The Zumtobel family holds approximately 36 percent of the shares in the company. The remaining shares are largely held by institutional investors.

== 2017–2021 financial results ==
In the financial year from May 2017 to April 2018, the company recorded a loss of 46.7 million euros due to pricing pressure and currency effects and did not pay out a dividend for this period. Revenue declined by 8 percent and the share of LEDs in revenue increased from 73.6 to 79.6 percent. In 2018/19, the Zumtobel Group significantly reduced the net loss from 46.7 to 15.2 million euros. As a result of uncertainties related to Brexit and price pressure caused by intense competition in the lighting industry, revenue declined by 2.9 percent to 1.162 billion euros. The operating result (EBIT) improved from minus 7.3 million to 2.7 million euros. Profitability also increased compared to the previous year. Group EBIT, adjusted for one-off effects, rose by 8 million euros to 27.6 million euros. Return on sales improved to 2.4 percent. On 25 June 2020 the Zumtobel Group announced the figures for the 2019/20 financial year: net profit for the year rose by 30 million euros to a plus of 14.5 million euros. Adjusted Group EBIT almost doubled to 53.9 million euros despite a slight decline in revenues due to the global COVID-19 pandemic. The EBIT margin increased from 2.4 percent to 4.8 percent. In the 2020/21 financial year, the Zumtobel Group recorded a more than 100% increase in net profit to 45.6 million euros, despite a 7.7 percent decline in revenues due to the ongoing effects of the COVID-19 pandemic. Adjusted Group EBIT thus rose by 23.4 percent to 43.4 million euros. In the 2021/22 financial year, Group sales increased to 1,148.3 million euros and EBIT to 60.8 million euros. Net profit was 45.8 million euros.

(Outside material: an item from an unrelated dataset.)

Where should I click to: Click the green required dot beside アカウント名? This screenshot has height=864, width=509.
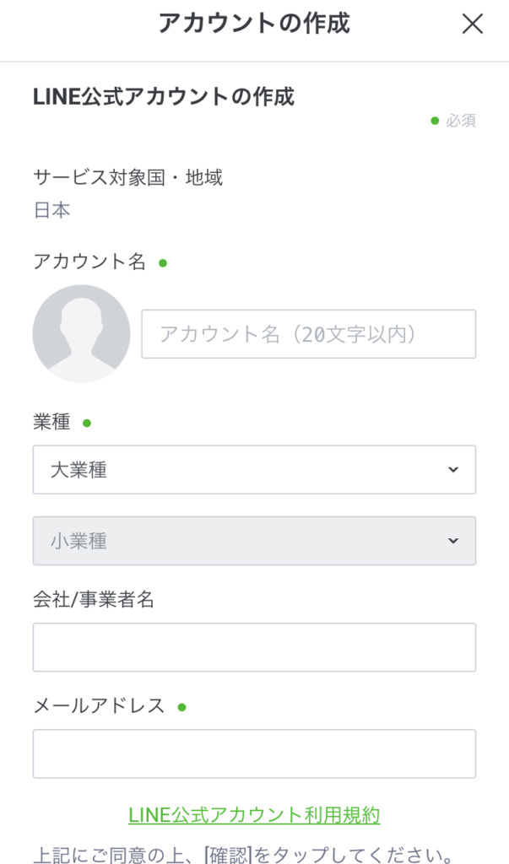(163, 262)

== Artistic annual report ==
Ever since 1991, the Zumtobel Group has invited figures from the fields of architecture, graphic design and art to present their take on the subject of light and the development of the company. In this task, the artists are given freedom in terms of design, unhampered by any corporate design considerations. The outcome, year after year, is a series of unconventional unique printed works. In addition to graphic designers like Italo Lupi, Neville Brody, Per Arnoldi and Stefan Sagmeister, with whom the artistic design began, artists including Gerhard Merz, Siegrun Appelt, Olafur Eliasson, Anish Kapoor and James Turrell as well as architects like Dominique Perrault, Hani Rashid / Asymptote, François Roche / Studio R&Sie(n), Sejima Kazuyo and Ryue Nishizawa / SANAA, David Chipperfield / DCA, Kjetil Thorsen / Snøhetta, Elizabeth Diller / Scofidio and Renfro and Yung Ho Chang / Atelier FCJZ have been commissioned to design the Artistic Annual Report. The edition 2019/20 was designed by architect and consulting engineer Professor Werner Sobek. The 2020/21 edition was created by Dutch architect Iwan Baan in interdisciplinary collaboration with Berlin-based architect Francis Kéré. The report presents the role of natural light in the vernacular architecture of Burkina Faso, Africa, capturing the strong contrasts between the blinding sunlight outside the buildings and the complete darkness inside. The Artistic Annual Report 2021/22 was designed by Ben van Berkel, UNStudio, and used transformation as a central theme in architecture and the built environment.